→ Extract provided
START
Delays in putting the Yuzhnoye Khylchuyu oil field in Timan-Pechora region into
production resulted in slower growth in crude oil production in 2007. We expect
to begin production from this field in mid-2008 with approximate planned annual
production of 7.5 million tonnes to be reached from 2009. We are close to
finalizing infrastructure construction works related to this field including
construction of the offshore ice-resistant terminal in Varandey. This oil field
is developed within our strategic partnership with ConocoPhillips.
The organic decline of crude oil production in Western Siberia was compensated
by an increase as a result of structural changes. Structural increase in crude
oil production in Western Siberia was due to acquisition of the remaining
interest in OOO Geoilbent in January 2007, and dismantling by OOO LUKOIL-Western
Siberia and Brazos Petroleum Overseas Limited (a Group affiliated company) their
joint activity at the end of 2006. Before 2007, the crude oil production of
Geoilbent and the joint activity were accounted for using equity method.
Beginning from 2007, all crude oil production of the former joint activity was
transferred to OOO LUKOIL-Western Siberia. In June 2006, we acquired KMOC and
it's subsidiaries, which produced 645 thousand tonnes of crude oil in
January-May 2007. Structural changes in overseas crude oil production reflect
the changes in ownership of Caspian, where the Group reduced its interest from
100% to 50% in the end of April 2007.
In addition to our production, we purchase crude oil in Russia and on
international markets. In Russia we primarily purchase crude oil from affiliated
producing companies and other producers, including vertically integrated oil
companies that lack refining capacity or are unable to export their crude oil.
Then we may either refine or export purchased crude oil. Crude oil purchased on
international markets is used for trading activities, for supplying our overseas
refineries or for processing at third parties refineries. During 2007, we
purchased 1,534 thousand tonnes in order to process at our and at third parties'
refineries, compared to 2,293 thousand tonnes during 2006. The decrease in
external crude oil purchases was due to increased refining of crude oil produced
by the Group to maximize the benefit of high refining margins.
2007 2006 2005
(thousand (thousand (thousand (thousand (thousand (thousand
of of of of of of
barrels) tonnes) barrels) tonnes) barrels) tonnes)
Crude oil purchases in Russia 345 47 13,561 1,850 10,760 1,468
Crude oil purchases 32,802 4,475 37,390 5,101 69,122 9,430
internationally
Total crude oil purchased 33,147 4,522 50,951 6,951 79,882 10,898
In 2007, the volume of crude oil purchased in Russia substantially decreased as
a result of changes in the Group structure. The crude oil purchased in 2006
included transactions with our former 66% equity affiliate OOO Geoilbent. In
January 2007, we acquired the remaining 34% of OOO Geoilbent, thereby increasing
the Group's ownership stake to 100%. The decrease in volume of crude oil
purchased internationally was primarily due to decreased purchases for refining.
END
→ Entries taken from a collection
START
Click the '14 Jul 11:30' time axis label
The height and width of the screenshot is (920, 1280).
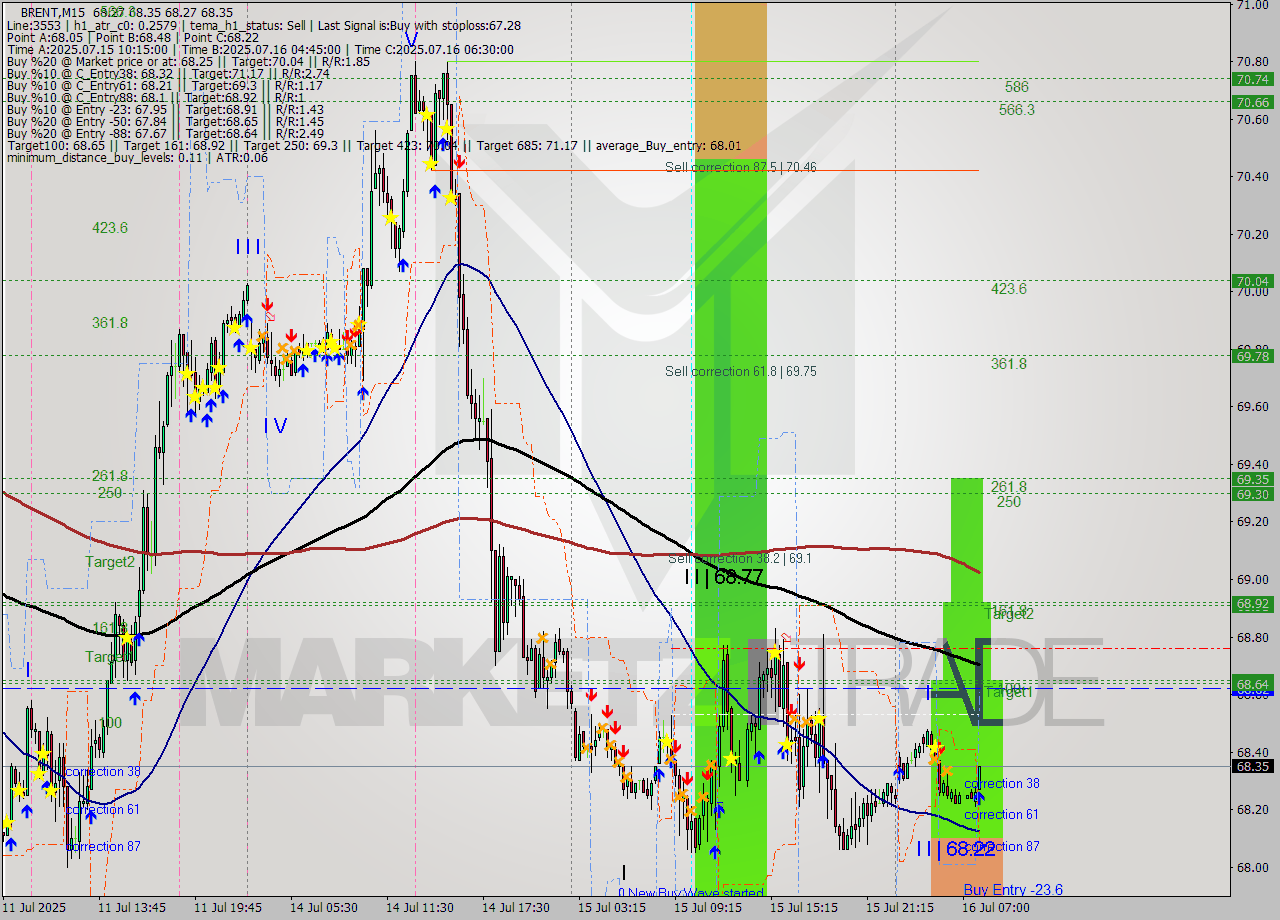(420, 908)
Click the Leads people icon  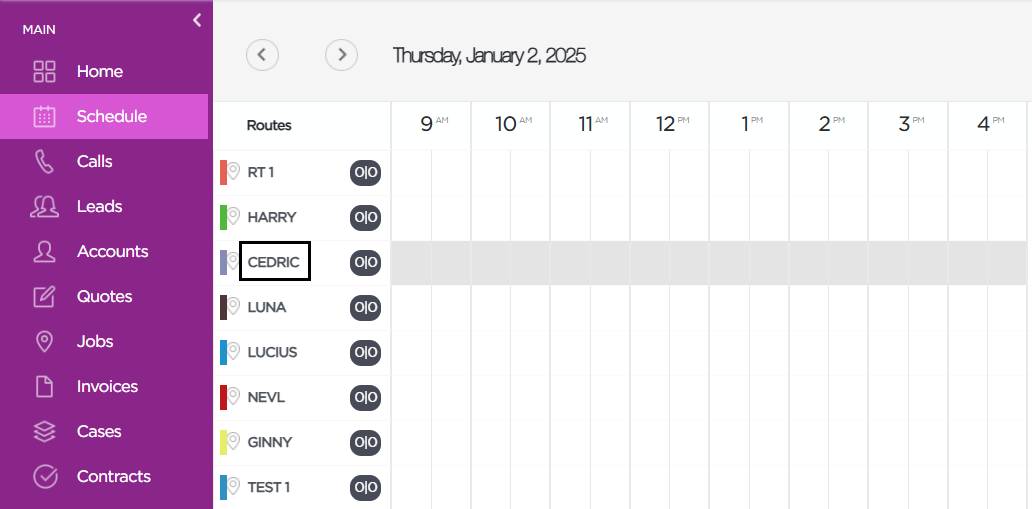tap(44, 206)
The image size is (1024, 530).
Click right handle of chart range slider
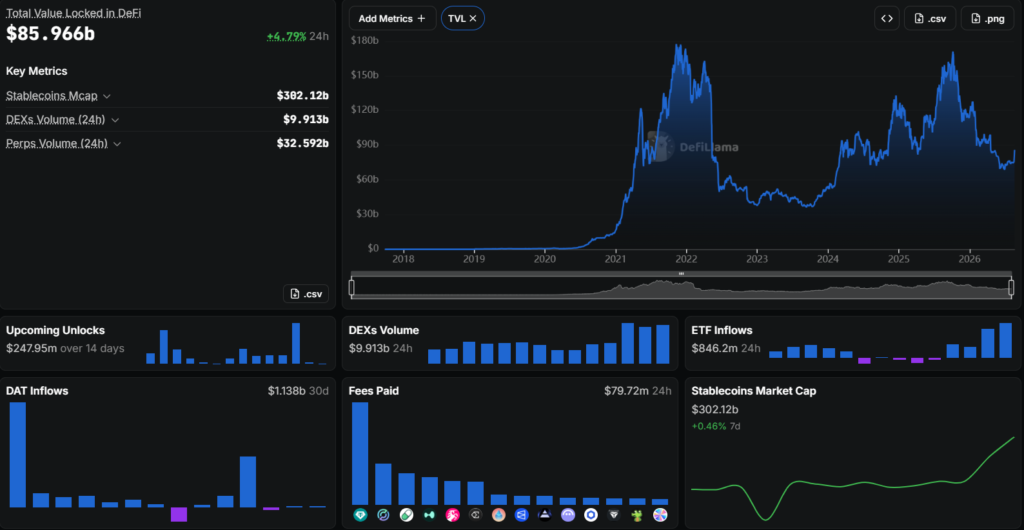point(1011,287)
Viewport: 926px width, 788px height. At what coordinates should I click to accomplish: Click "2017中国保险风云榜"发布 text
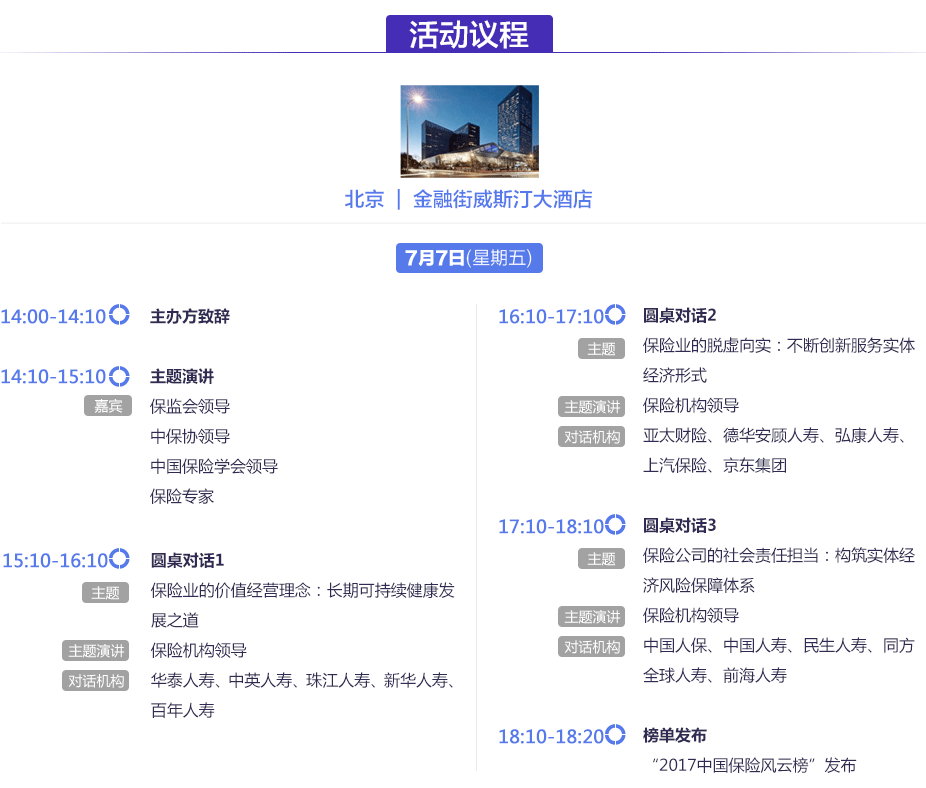753,766

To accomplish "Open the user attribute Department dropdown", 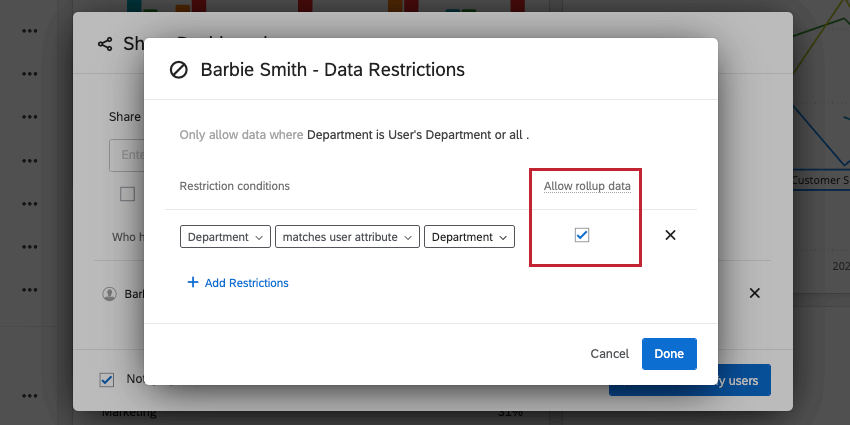I will pos(469,237).
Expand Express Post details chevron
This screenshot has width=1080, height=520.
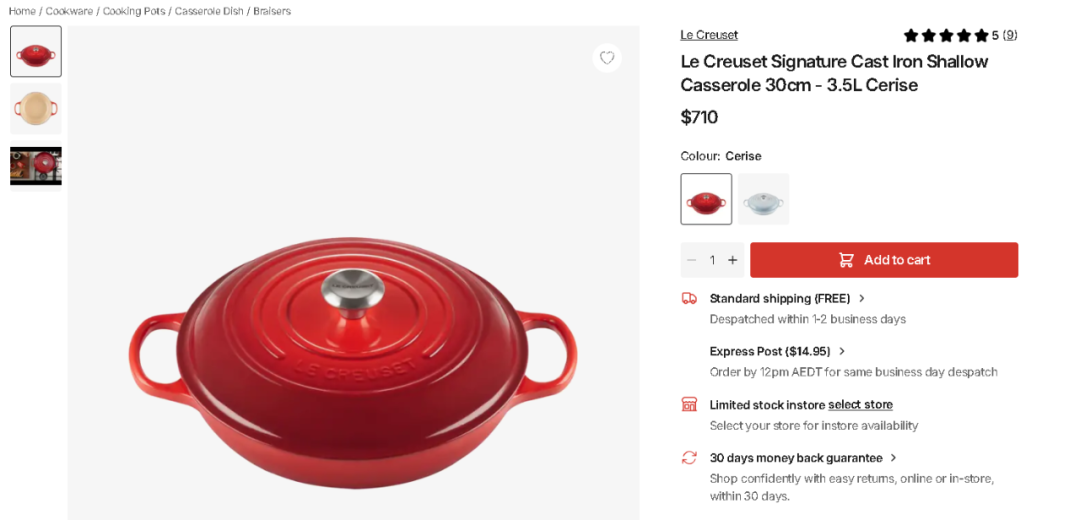pos(842,351)
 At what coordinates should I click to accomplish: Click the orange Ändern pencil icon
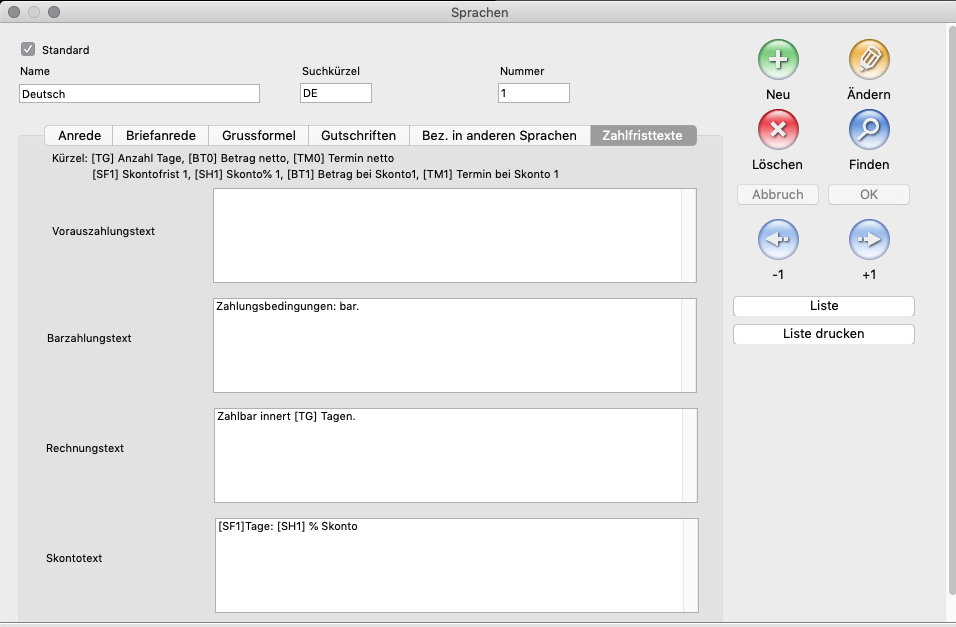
END
→ Given task A
Translate this sentence from the passage on crude oil production and purchases into Spanish: "This oil field is developed within our strategic partnership with ConocoPhillips."
→ Given task B
Repeat the passage on crude oil production and purchases from "In addition to" to "their crude oil.", word for word.

→ Complete answer A
Este yacimiento petrolífero se desarrolla en el marco de nuestra asociación estratégica con ConocoPhillips.

→ Complete answer B
In addition to our production, we purchase crude oil in Russia and on
international markets. In Russia we primarily purchase crude oil from affiliated
producing companies and other producers, including vertically integrated oil
companies that lack refining capacity or are unable to export their crude oil.